Some styles do better with over or under pitching. Cleaner beers do well with over pitching, and Belgian styles do well with under. BTW, under/over here is like 10to 20%, not x2 over or 1/10th under. Typically under pitching is more common as yeast die, and as yeast packages are perhaps not enough for a given 5 gallon batch. I agree it is optimal to hit the 'recomended' of Beersmith or mrmalty, but being a little high or low shouldn't do to much to you.
 
Awesome, that's great to know.

I'm Brewing a variation of a Vanilla Porter recipe I found on Northern Brewer.
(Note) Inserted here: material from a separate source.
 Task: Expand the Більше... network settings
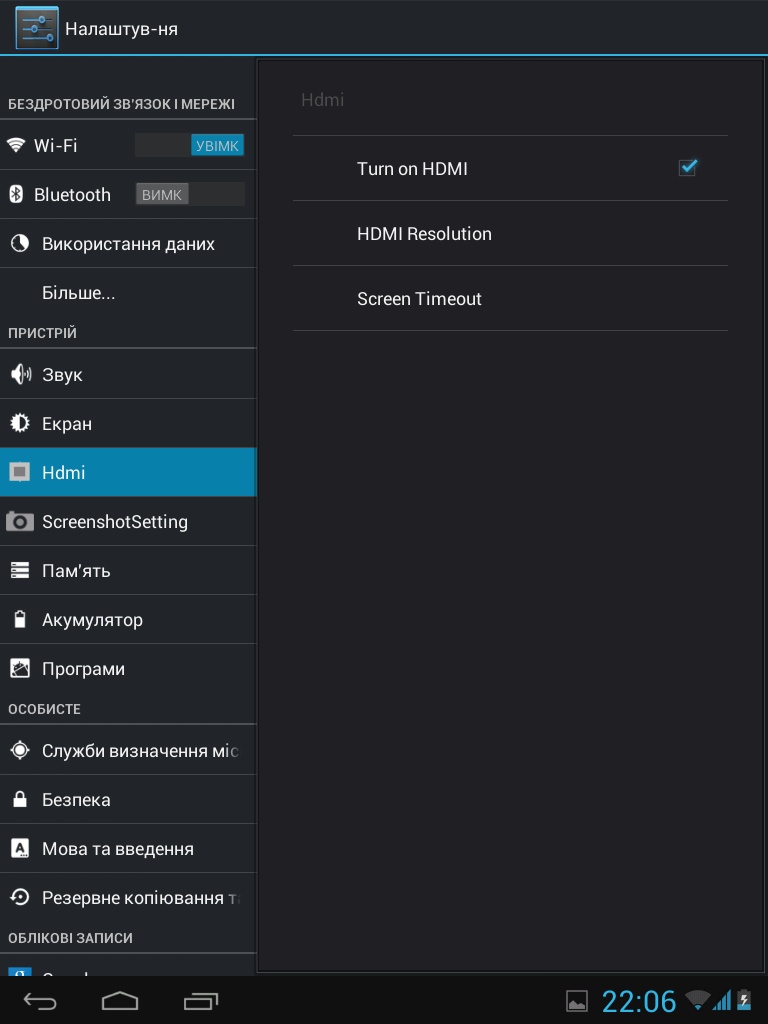click(x=79, y=294)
Beersmith is calling for 310billion cells and that a 1.5L starter would get me to 311billion with my Yeast date. I messed up and made a 2L starter, by clicking on the wrong tab and opening a different recipe, which puts me at the 377billion. :eek:
So I'm actually past that 20% threshold you mentioned, which would be 372billion. hopefully it will work out.
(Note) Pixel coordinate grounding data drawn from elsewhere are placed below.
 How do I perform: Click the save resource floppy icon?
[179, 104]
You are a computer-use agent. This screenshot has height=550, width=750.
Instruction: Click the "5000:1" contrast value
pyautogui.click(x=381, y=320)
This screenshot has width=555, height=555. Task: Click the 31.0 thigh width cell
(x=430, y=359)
I typically brew 7 gallon batches due to my equipment size.
 
I'd suspect your beer might be a little 'blander' in flavor if anything were wrong. BUT, let me say I use the 20% as benchmarks, not absolutes, the tolerances very by style. You may notice nothing at all, especially since you look like you are not that far above the 20% I mentioned, which is more a guide than a rule.
Speaking of styles, Big Belgian Beers receipes (Triples for example) when including pitch rates have thier pitch rate at 80% to 90% of what you'd expect for a particular gravity beer.

Anyhow, I think you will be ok.
 
Thanks for the info.
I think I'd prefer "blander" over more pronounced off flavors if I was going to pick an error.